Wet op de ondernemingsraden (WOR)


Artikel 35b 1 De ondernemer die een onderneming in stand houdt waarin in de regel ten minste 10 personen maar minder dan 50 personen werkzaam zijn en waarvoor geen ondernemingsraad of een personeelsvertegenwoordiging is ingesteld, is verplicht de in deze onderneming werkzame personen tenminste tweemaal per kalenderjaar in de gelegenheid te stellen gezamenlijk met hem bijeen te komen. Hij is voorts verplicht met de in de onderneming werkzame personen bijeen te komen, wanneer tenminste een vierde van hen daartoe een met redenen omkleed verzoek doet.
2 In de in het eerste lid bedoelde vergaderingen worden de aangelegenheden, de onderneming betreffende, aan de orde gesteld ten aanzien waarvan de ondernemer of in de onderneming werkzame personen overleg wenselijk achten. Iedere in de onderneming werkzame persoon is bevoegd omtrent deze aangelegenheden voorstellen te doen en standpunten kenbaar te maken.

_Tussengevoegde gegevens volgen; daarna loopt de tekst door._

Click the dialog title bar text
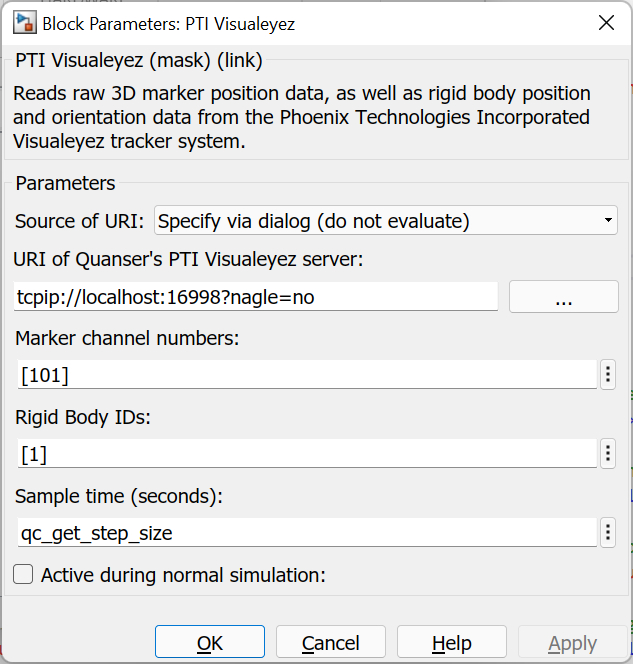Image resolution: width=633 pixels, height=664 pixels. point(167,23)
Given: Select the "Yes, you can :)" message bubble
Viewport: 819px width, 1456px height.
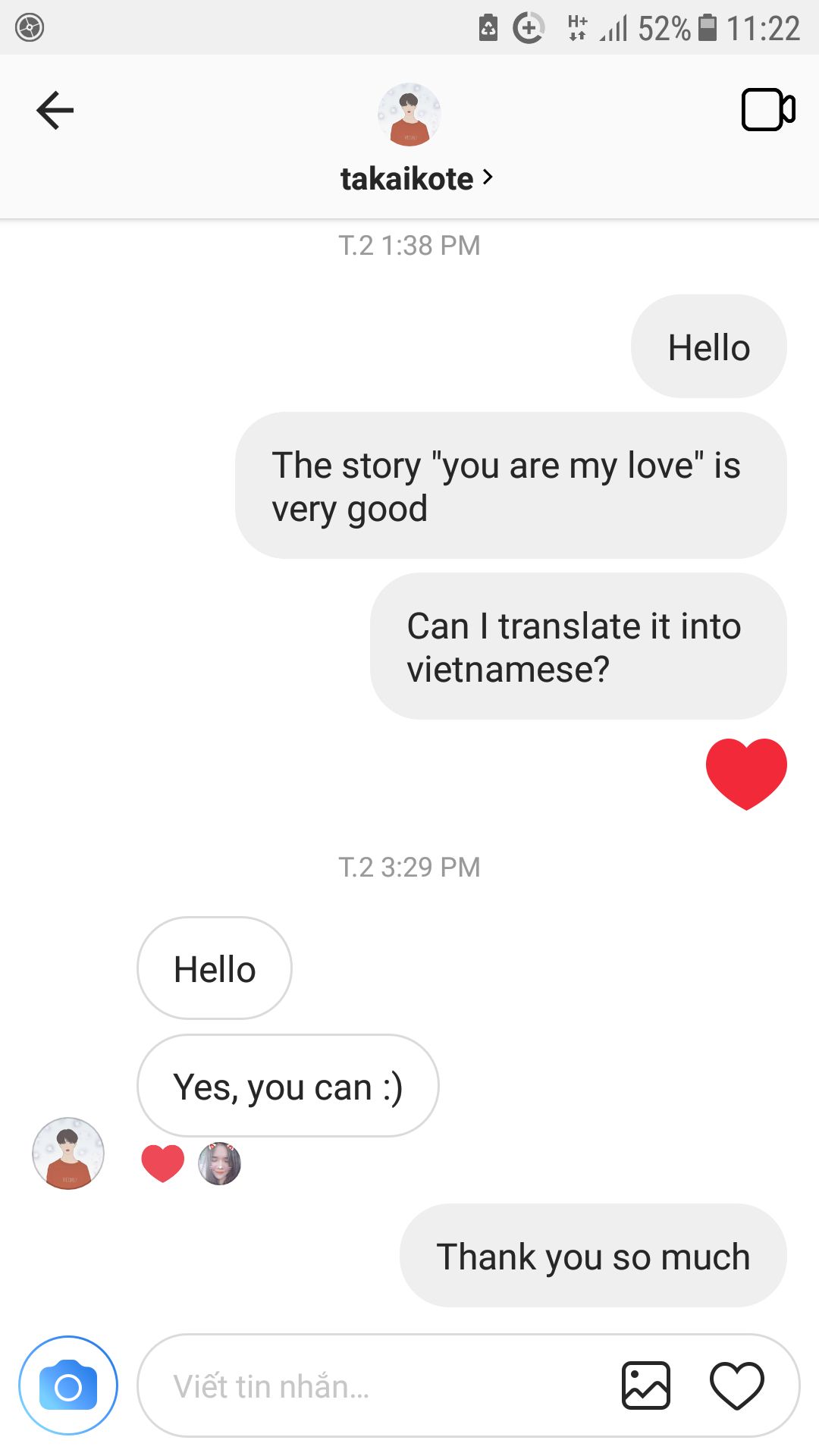Looking at the screenshot, I should click(288, 1086).
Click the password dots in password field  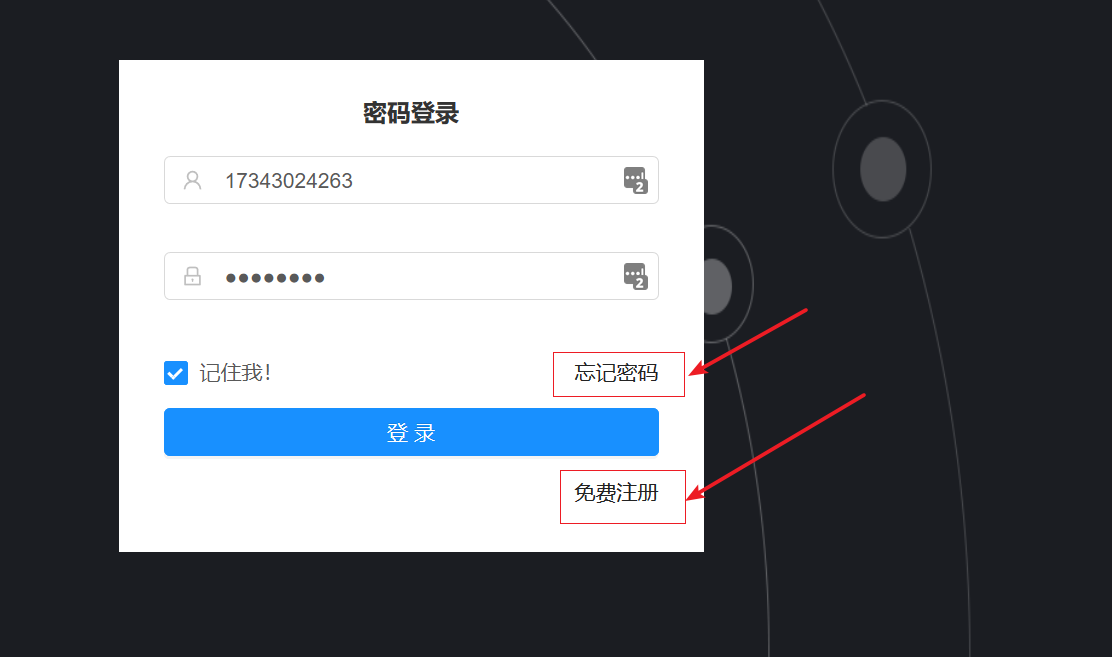click(x=275, y=277)
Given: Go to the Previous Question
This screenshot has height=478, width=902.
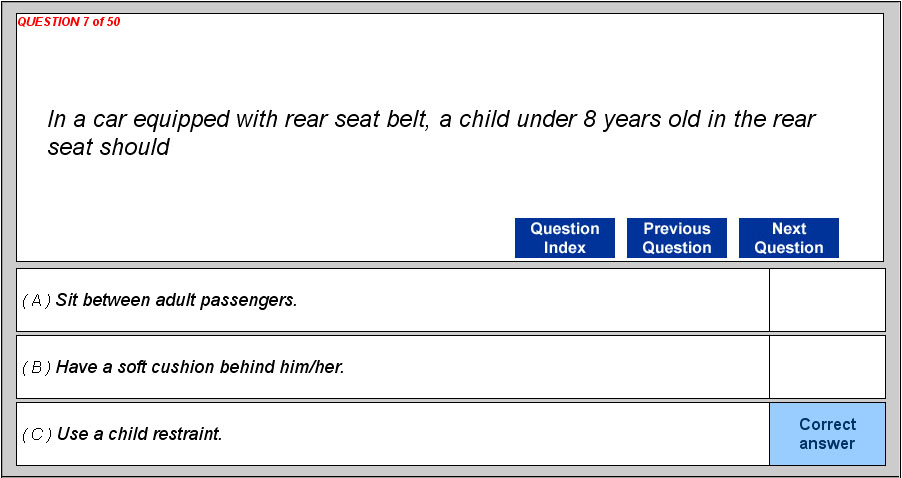Looking at the screenshot, I should [x=676, y=238].
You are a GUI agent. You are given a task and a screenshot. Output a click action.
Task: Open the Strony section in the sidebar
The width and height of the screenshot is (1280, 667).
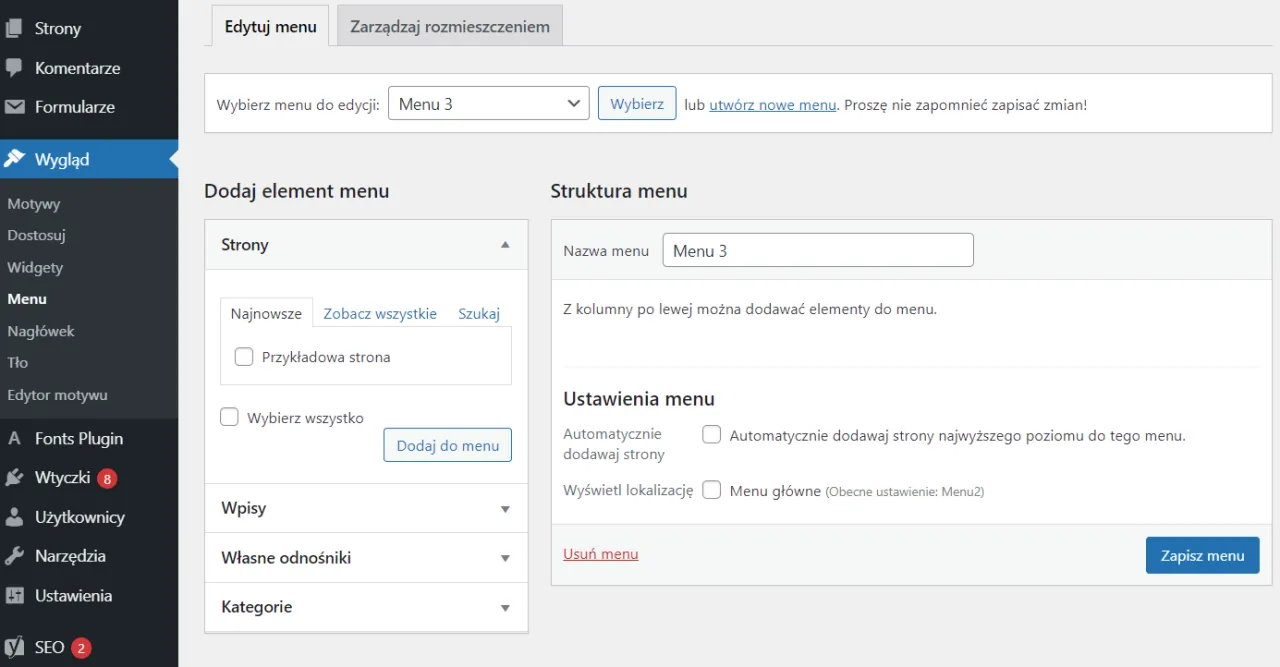55,28
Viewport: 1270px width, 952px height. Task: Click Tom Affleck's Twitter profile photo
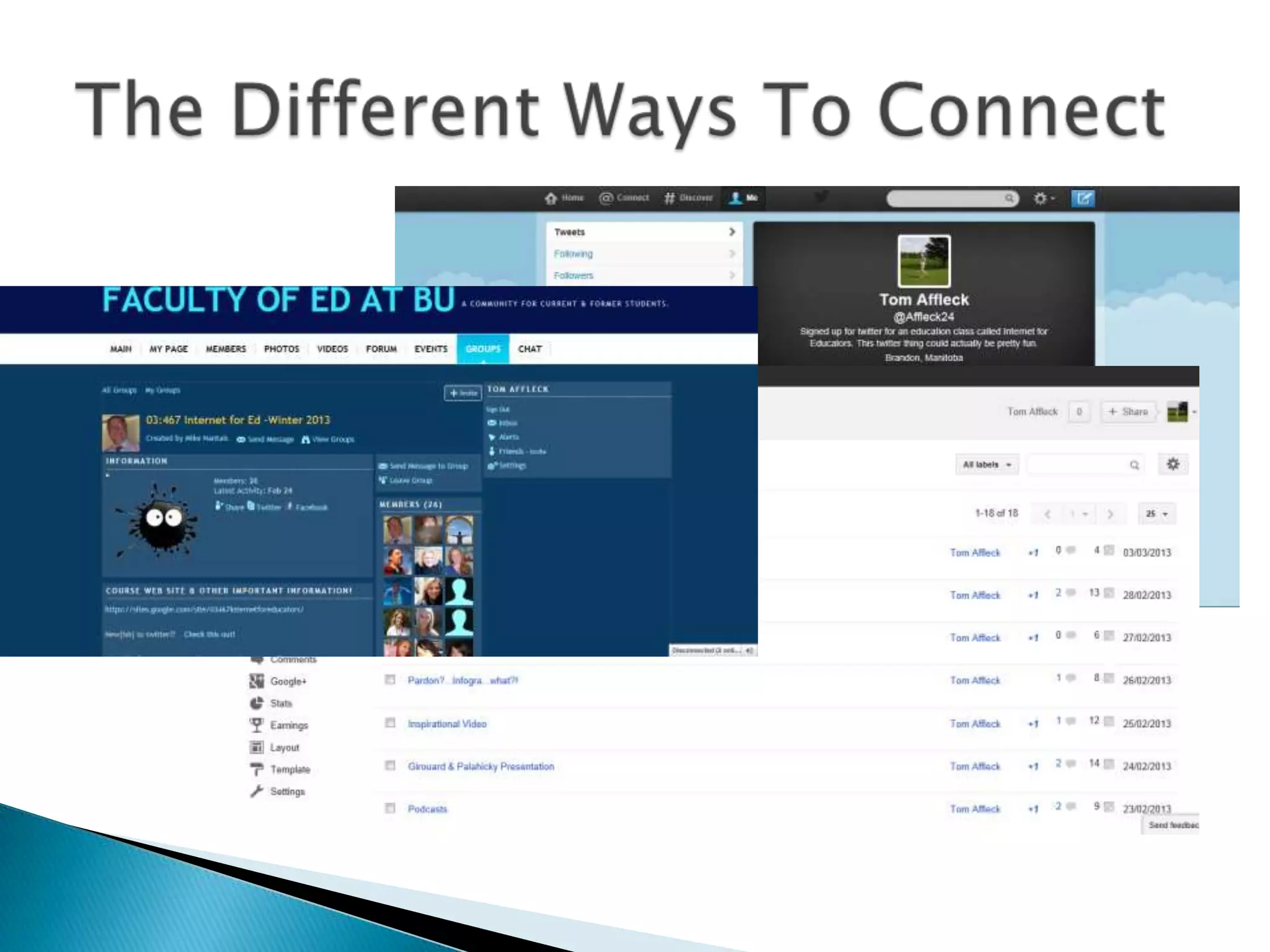tap(924, 261)
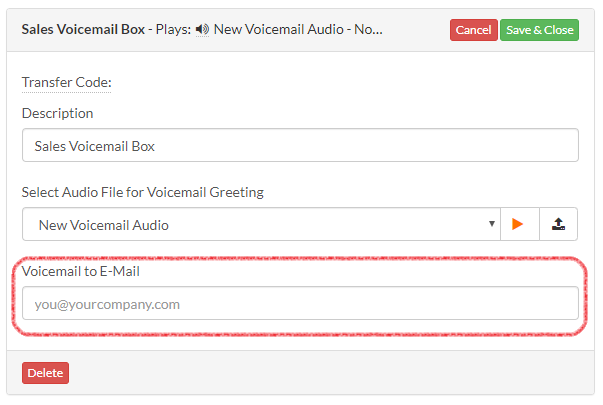This screenshot has width=603, height=405.
Task: Play the selected voicemail greeting audio
Action: 520,224
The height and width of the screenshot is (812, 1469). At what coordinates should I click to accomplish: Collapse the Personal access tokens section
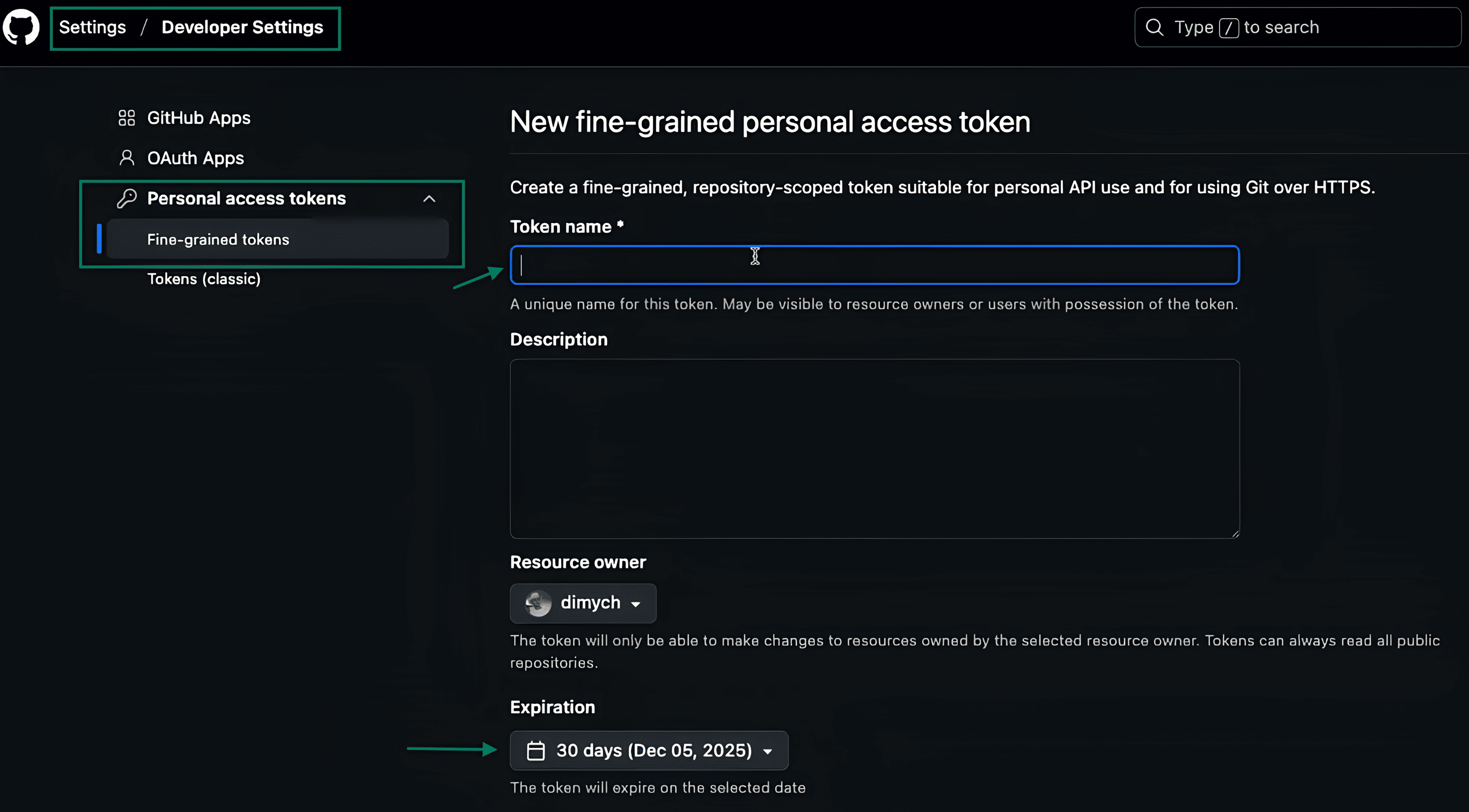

3 Indien de ondernemer de onderneming niet zelf bestuurt, wordt het overleg voor hem gevoerd door de bestuurder van de onderneming. De ondernemer en de bestuurder kunnen zich bij verhindering laten vervangen door een in de onderneming werkzame persoon die bevoegd is om namens de ondernemer overleg met de werknemers te voeren.
4 In de in het eerste lid bedoelde vergaderingen wordt tenminste eenmaal per jaar de algemene gang van zaken van de onderneming besproken. De ondernemer verstrekt daartoe mondeling of schriftelijk algemene gegevens omtrent de werkzaamheden en de resultaten van de onderneming in het afgelopen jaar, alsmede omtrent zijn verwachtingen dienaangaande in het komende jaar. Voor zover de ondernemer verplicht is zijn jaarrekening en bestuursverslag ter inzage van een ieder neer te leggen, worden in de Nederlandse taal gestelde exemplaren van deze jaarstukken ter bespreking aan de in de onderneming werkzame personen verstrekt. De ondernemer verstrekt voorts mondeling of schriftelijk algemene gegevens inzake het door hem ten aanzien van de in de onderneming werkzame personen gevoerde en te voeren sociale beleid.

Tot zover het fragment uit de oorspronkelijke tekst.